Hadoop Security Architecture

What follows is a detailed depiction of the Hadoop ecosystem in particular as it shows the interactions between different Cloudera Enterprise, security, and user management components. It also shows how a production environment with a couple of datacenters and assorted users and data feeds, both internal and external, will need to deal with receiving and authenticating so many insecure connections.
  • As illustrated, external data streams can be authenticated by mechanisms in place for Flume and Kafka. Any data from legacy databases is ingested using Sqoop. Users such as data scientists and analysts can interact directly with the cluster using interfaces such as Hue or Cloudera Manager. Alternatively, they could be using a service like Impala for creating and submitting jobs for data analysis. All of these interactions can be protected by an Active Directory Kerberos deployment.

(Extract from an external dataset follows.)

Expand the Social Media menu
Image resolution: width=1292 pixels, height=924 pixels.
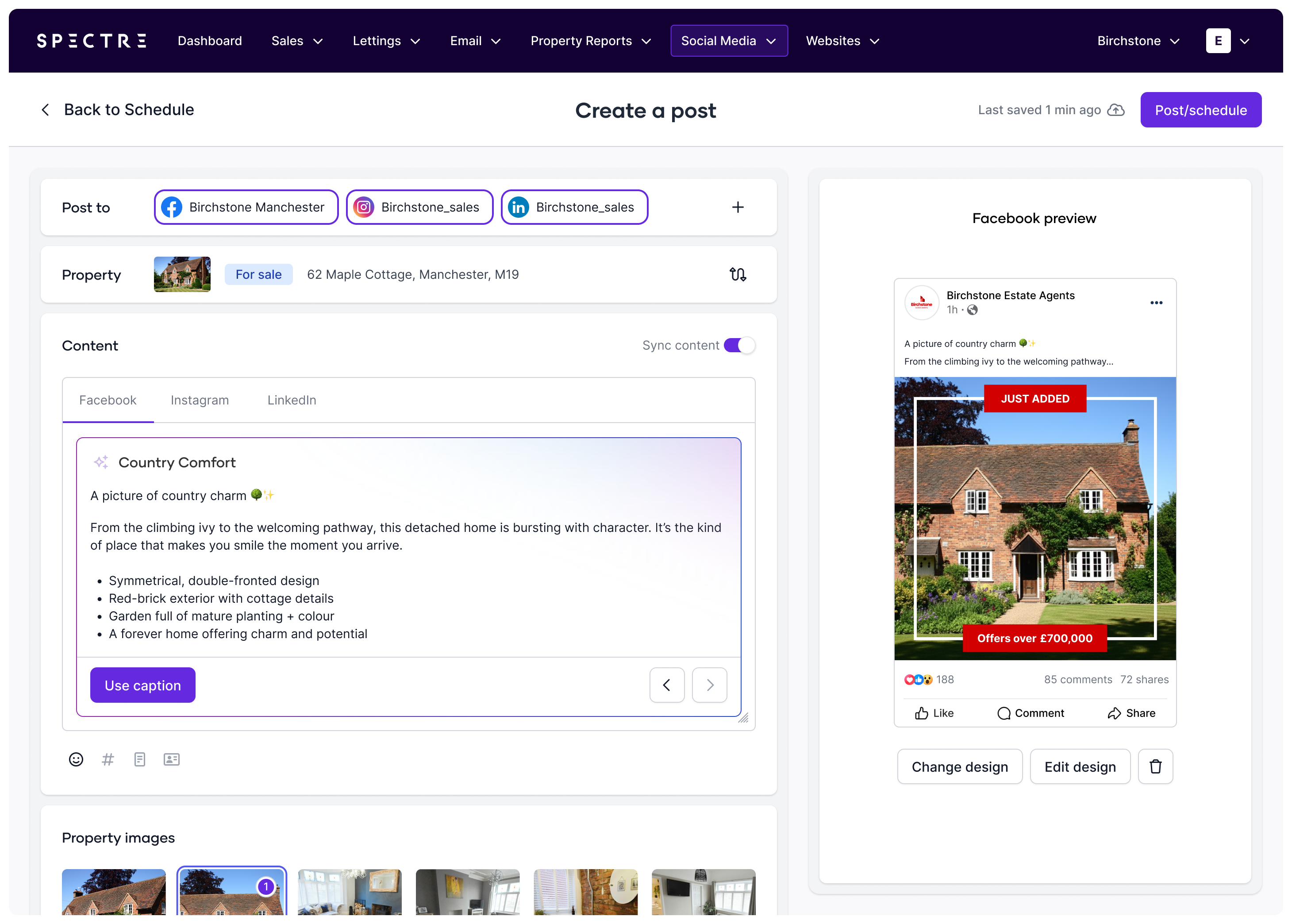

  • Encryption can be applied to data at-rest using transparent HDFS encryption with an enterprise-grade Key Trustee Server. Cloudera also recommends using Navigator Encrypt to protect data on a cluster associated with the Cloudera Manager, Cloudera Navigator, Hive and HBase metastores, and any log files or spills.
  • Authorization policies can be enforced using Sentry (for services such as Hive, Impala and Search) as well as HDFS Access Control Lists.
  • Auditing capabilities can be provided by using Cloudera Navigator.